Four more APL operators are illustrated here:
Here, we meet compress, expand, take, and drop.
Compress lets us form a shorter vector from selected elements of an input vector. Expand lets us fill a longer vector with the elements of an input vector.
Take selects the first few elements of a vector, or the last few with a negative first argument. Drop instead omits the first few, or the last few, elements of a vector.
Compress and expand can also act on a selected dimension of a matrix.
This will be illustrated below for the compress operator.
A three-dimensional array with 24 elements is created by the first statement shown, and placed in W. Then, we print W, so that it is possible to clearly see what is happening here.
Using the compress operator in its normal form, compression takes place along the last dimension of the array. Therefore, the compression vector has to have four elements.
If it is desired to perform compression along the second dimension, this is specified explicitly by using 2 as a subscript to the operator. In that case, the compression vector has three elements.
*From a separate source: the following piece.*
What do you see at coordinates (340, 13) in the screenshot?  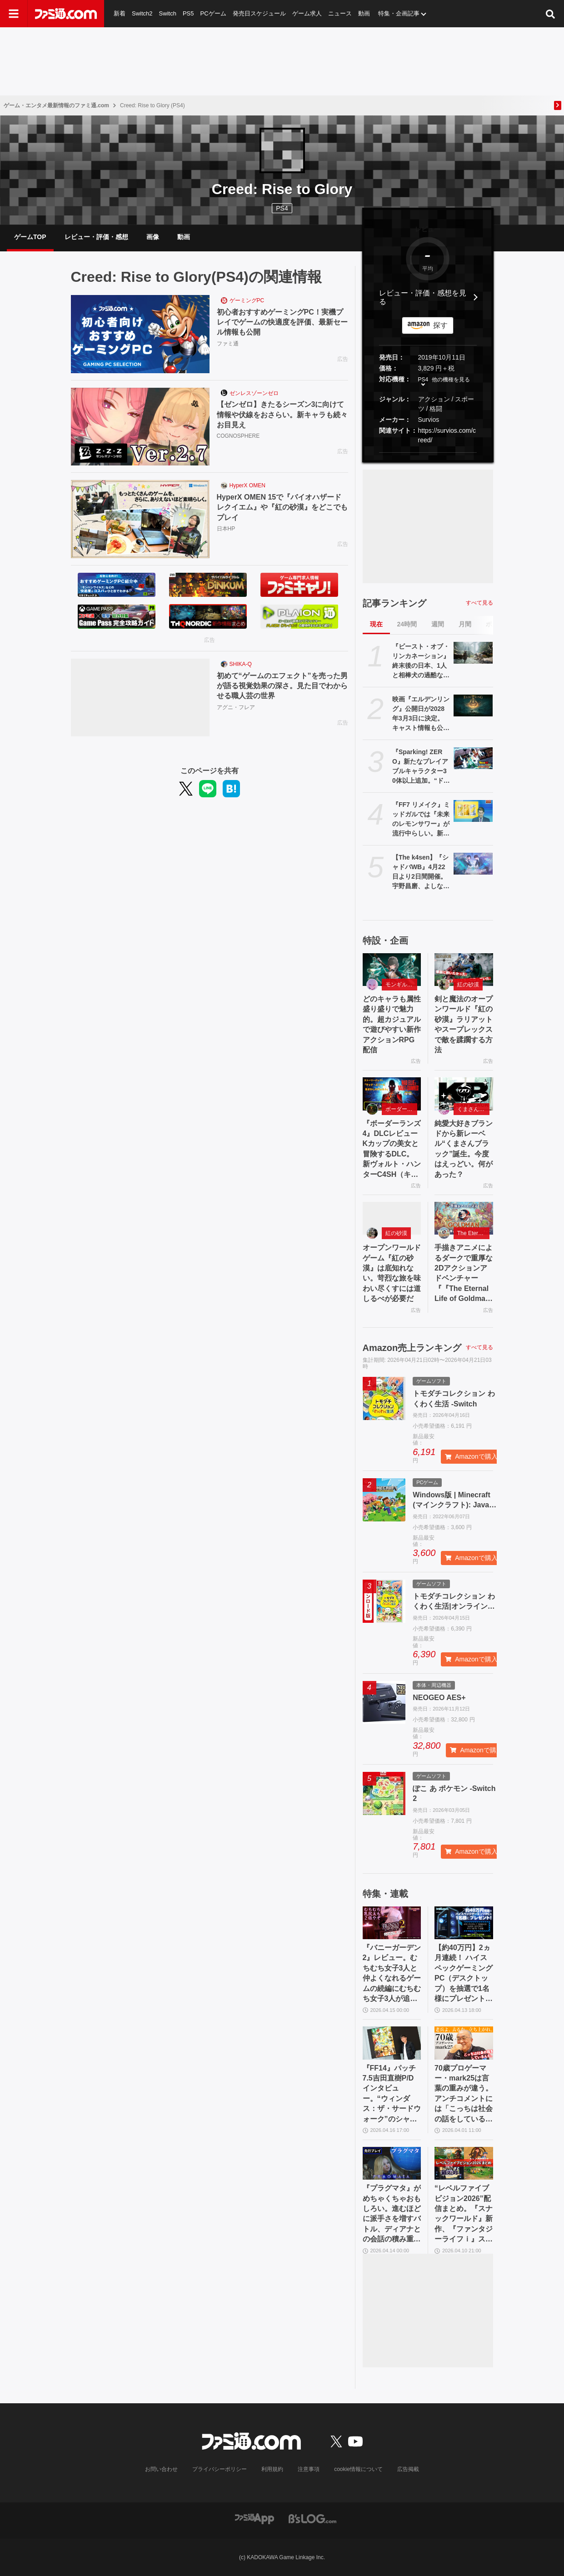 I see `ニュース` at bounding box center [340, 13].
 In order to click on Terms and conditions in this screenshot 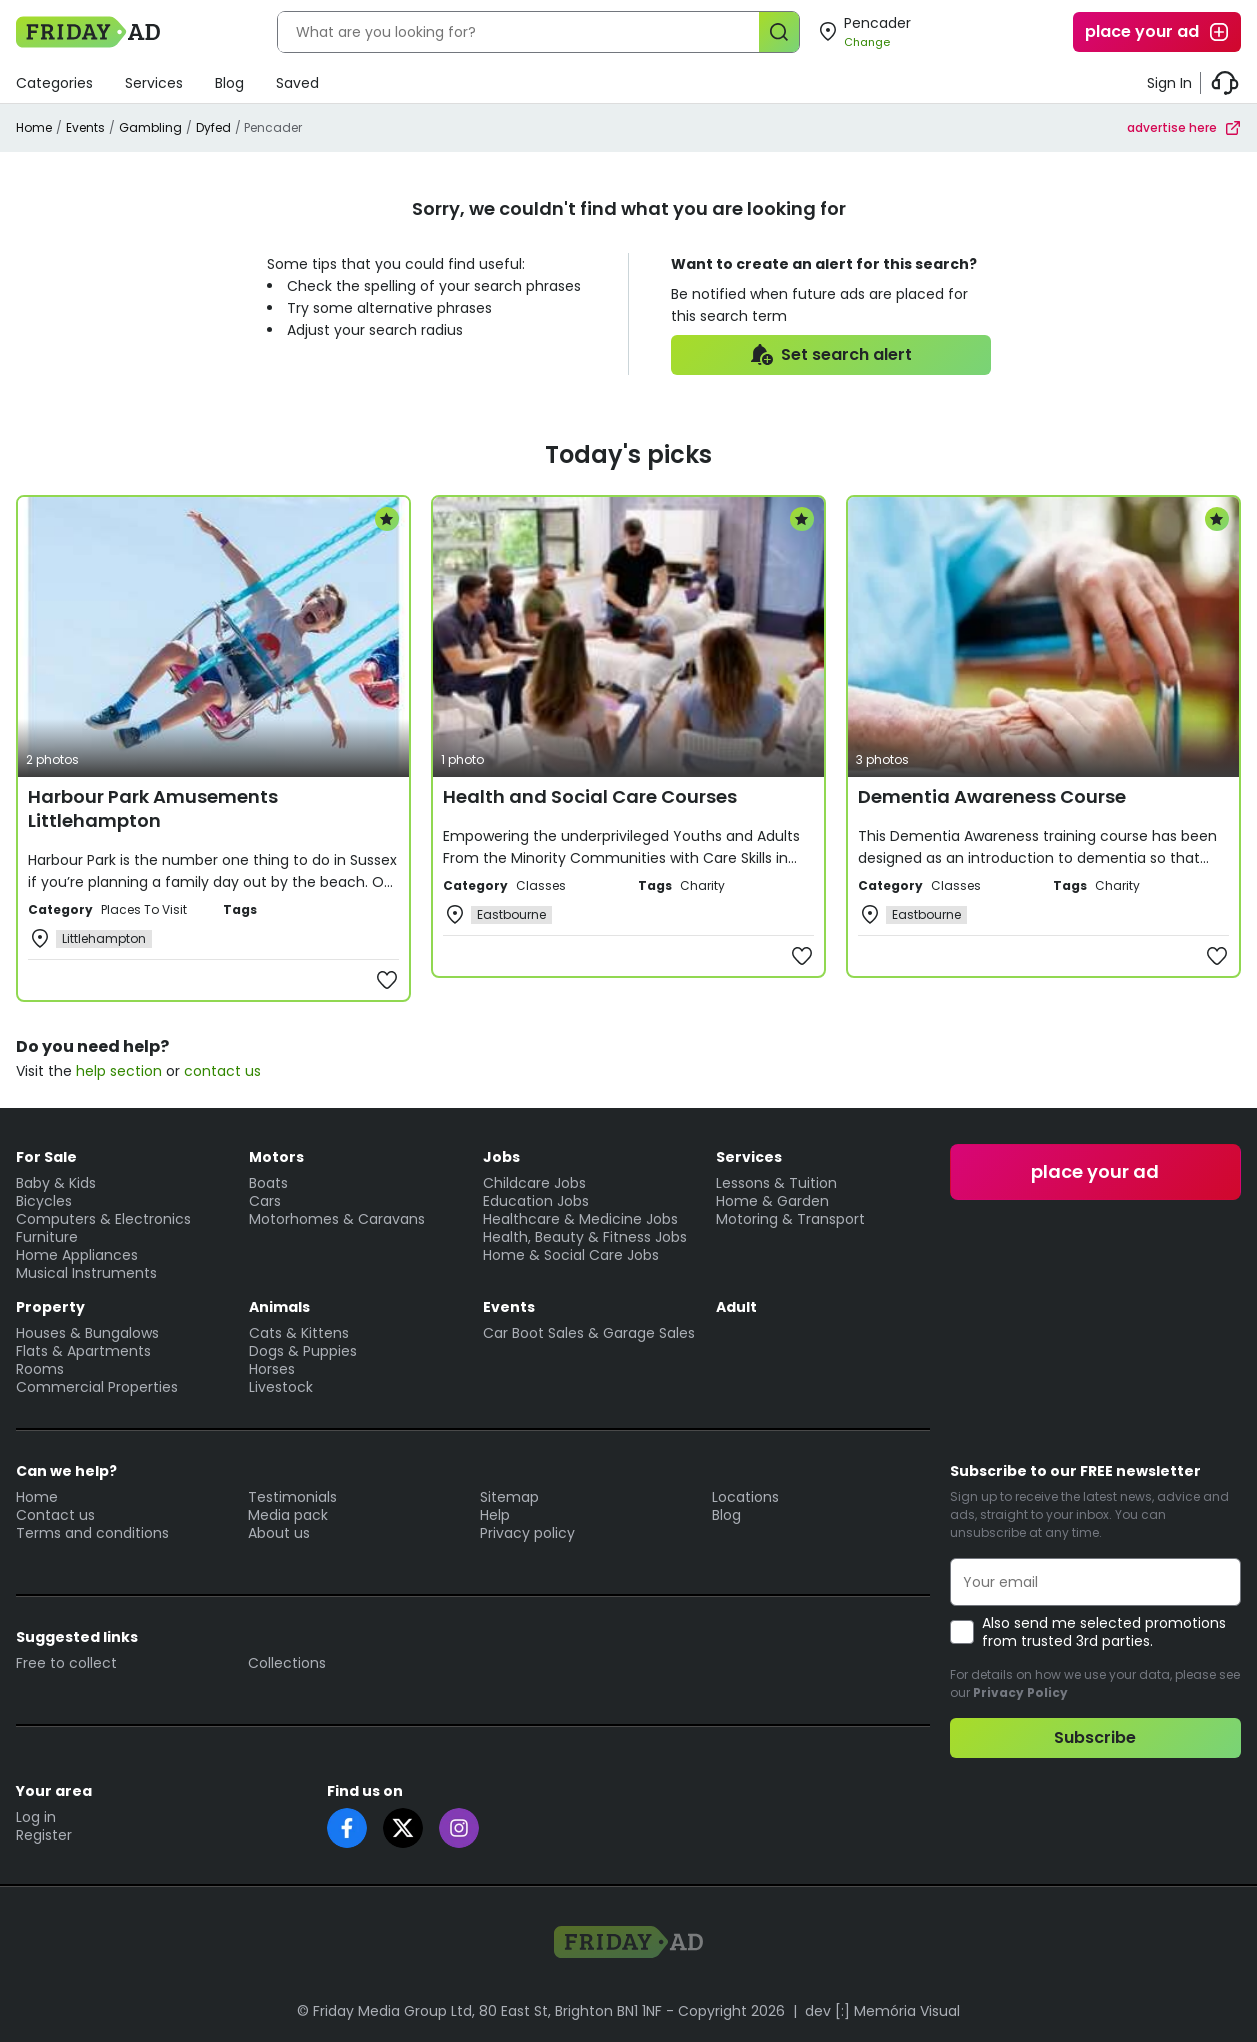, I will do `click(92, 1533)`.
Finally, a special form of the operator, with the minus sign as an overstrike, indicates compression takes place along the first dimension of the array. For the array W, the compression vector then has two elements.
The unary reverse operator, and the dyadic rotate operator, which we have not yet met, also have the ability to apply along a selected dimension.
Here, we see outer product.
This allows an operator to be modified so that it can act on a pair of vectors and form a table, as illustrated at the left. It can also act on arguments other than vectors, producing multi-dimensional results.